That's what formal verification is about. I did some (using PSL for hardware verification); writing the formal spec is way harder than the actual code. It will find a lot of subtle issues, and you spend a most of the time deciding if it's the spec or the code that's wrong.

Having the code-writing part automated would have a negligible impact on the total project time.

phainopepla2 5 hours ago | parent | prev | next [-]

> humanic

No, thank you

wizzwizz4 6 hours ago | parent | prev [-]

This is a task that humans are exceptionally bad at, because we are not computers. If something uses the right words in the right order such that it communicates the correct algorithm to a human, then a human is likely to say "yup, that's correct", even if an hour's study of these 15 lines reveals that a subtle punctuation choice, or a subtle mismatch between a function's name and its semantics, would reveal that it implements a different algorithm to the expected one.

LLMs do not understand prose or code in the same way humans do (such that "understand" is misleading terminology), but they understand them in a way that's way closer to fuzzy natural language interpretation than pedantic programming language interpretation. (An LLM will be confused if you rename all the variables: a compiler won't even notice.)

(Collected data)

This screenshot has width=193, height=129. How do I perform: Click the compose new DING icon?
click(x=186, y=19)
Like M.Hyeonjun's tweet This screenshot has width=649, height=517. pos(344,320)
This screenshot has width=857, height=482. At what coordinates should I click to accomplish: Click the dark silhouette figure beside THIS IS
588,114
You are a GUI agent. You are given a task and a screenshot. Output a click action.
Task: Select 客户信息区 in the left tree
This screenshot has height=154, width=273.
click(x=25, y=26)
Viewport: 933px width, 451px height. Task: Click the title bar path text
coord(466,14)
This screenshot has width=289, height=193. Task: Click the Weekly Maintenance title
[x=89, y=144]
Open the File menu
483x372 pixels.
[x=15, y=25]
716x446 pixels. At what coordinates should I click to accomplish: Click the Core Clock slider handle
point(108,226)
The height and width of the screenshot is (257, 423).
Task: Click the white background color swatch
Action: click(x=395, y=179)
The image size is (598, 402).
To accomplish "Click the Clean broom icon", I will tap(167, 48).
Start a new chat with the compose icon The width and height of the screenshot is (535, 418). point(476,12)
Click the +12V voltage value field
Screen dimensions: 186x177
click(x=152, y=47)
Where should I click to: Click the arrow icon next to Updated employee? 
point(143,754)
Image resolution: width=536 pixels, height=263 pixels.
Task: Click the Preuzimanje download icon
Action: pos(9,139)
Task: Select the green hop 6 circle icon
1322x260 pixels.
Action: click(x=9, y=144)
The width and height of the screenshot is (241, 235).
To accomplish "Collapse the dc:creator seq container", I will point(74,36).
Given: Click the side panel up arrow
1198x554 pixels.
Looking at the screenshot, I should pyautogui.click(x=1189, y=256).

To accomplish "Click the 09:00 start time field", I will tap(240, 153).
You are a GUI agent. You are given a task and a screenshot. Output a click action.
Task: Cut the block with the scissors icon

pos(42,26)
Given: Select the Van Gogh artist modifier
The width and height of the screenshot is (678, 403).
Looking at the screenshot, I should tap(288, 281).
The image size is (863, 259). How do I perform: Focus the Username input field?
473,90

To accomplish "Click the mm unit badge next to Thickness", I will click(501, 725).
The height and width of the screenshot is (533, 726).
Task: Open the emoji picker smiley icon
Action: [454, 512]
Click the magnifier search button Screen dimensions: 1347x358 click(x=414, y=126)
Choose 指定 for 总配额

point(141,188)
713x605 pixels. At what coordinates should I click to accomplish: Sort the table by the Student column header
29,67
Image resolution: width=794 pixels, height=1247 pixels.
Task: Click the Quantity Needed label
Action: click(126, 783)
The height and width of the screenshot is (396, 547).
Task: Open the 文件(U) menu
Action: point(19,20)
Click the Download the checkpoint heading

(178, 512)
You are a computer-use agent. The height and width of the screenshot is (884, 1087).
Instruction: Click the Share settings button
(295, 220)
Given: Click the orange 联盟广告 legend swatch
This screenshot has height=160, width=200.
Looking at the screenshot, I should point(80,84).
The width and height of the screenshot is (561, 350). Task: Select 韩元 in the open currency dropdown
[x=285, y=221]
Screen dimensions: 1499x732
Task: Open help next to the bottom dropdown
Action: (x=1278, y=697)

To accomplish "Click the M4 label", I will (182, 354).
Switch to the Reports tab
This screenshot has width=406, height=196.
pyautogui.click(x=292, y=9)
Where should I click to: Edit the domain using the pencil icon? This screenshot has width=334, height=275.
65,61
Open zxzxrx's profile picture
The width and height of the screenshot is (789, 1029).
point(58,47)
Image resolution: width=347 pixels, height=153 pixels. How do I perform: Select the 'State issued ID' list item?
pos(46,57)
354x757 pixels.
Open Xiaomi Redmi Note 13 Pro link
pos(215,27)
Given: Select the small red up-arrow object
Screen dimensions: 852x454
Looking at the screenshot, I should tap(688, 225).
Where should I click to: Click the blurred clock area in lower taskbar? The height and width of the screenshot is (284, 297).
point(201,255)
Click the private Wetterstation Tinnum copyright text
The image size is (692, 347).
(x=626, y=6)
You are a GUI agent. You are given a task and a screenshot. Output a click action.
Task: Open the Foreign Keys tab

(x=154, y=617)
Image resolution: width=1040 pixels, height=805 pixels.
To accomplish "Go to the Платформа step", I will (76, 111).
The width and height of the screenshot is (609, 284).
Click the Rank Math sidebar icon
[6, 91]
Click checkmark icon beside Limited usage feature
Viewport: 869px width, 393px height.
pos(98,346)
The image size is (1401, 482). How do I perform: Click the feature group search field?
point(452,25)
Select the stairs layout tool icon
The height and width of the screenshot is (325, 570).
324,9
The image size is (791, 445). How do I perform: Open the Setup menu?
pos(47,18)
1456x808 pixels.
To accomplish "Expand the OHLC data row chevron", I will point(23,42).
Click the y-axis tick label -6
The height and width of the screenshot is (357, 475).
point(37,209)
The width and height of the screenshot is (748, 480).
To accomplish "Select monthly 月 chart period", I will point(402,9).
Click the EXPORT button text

- [Exercise tasks]:
1 – In the discussion on formal verification, what did the first commenter use for hardware verification?
2 – List every quantity written with digits in the discussion, each with the word that follows it.
3 – Continue the discussion on formal verification and LLMs from its last sentence.

- [Outputs in order]:
1 – PSL

2 –
5 hours
6 hours
15 lines

3 –
So we've built a machine that makes the kinds of mistakes that humans struggle to spot, used RLHF to optimise it for persuasiveness, and now we're expecting humans to do a good job reviewing its output. And, per Kernighan's law:

> Everyone knows that debugging is twice as hard as writing a program in the first place. So if you're as clever as you can be when you write it, how will you ever debug it?

And that's the ideal situation where you're the one who's written it: reading other people's code is generally harder than reading your own. So how do you expect to fare when you're reading nobody's code at all?

Ecys 6 hours ago | parent [-]

i meant on a higher, agentic level where the AI's code is infallible. and that's going to happen very soon:

say: human wants to make a search engine that money for them.

1. for a task, ask several agents to make their own implementation and a super agent to evaluate each one and interrogate each agent and find the best implementation/variable names, and then explain to the human what exactly it does. or just mythos

2. the feature is something like "let videos be in search results, along with links"

3. human's job "is it worth putting videos in this search engine? will it really drive profits higher? i guess people will stay on teh search engine longer, but hmmm maybe not. maybe let's do some a/b testing and see whether it's worth implementing???" etc...

this is where the developer has to start thinking like a product manager. meaning his position is abolished and the product manager can do the "coding" part directly.

now this should be basic knowledge in 2026. i am just reading and writing back the same thing on HN omds.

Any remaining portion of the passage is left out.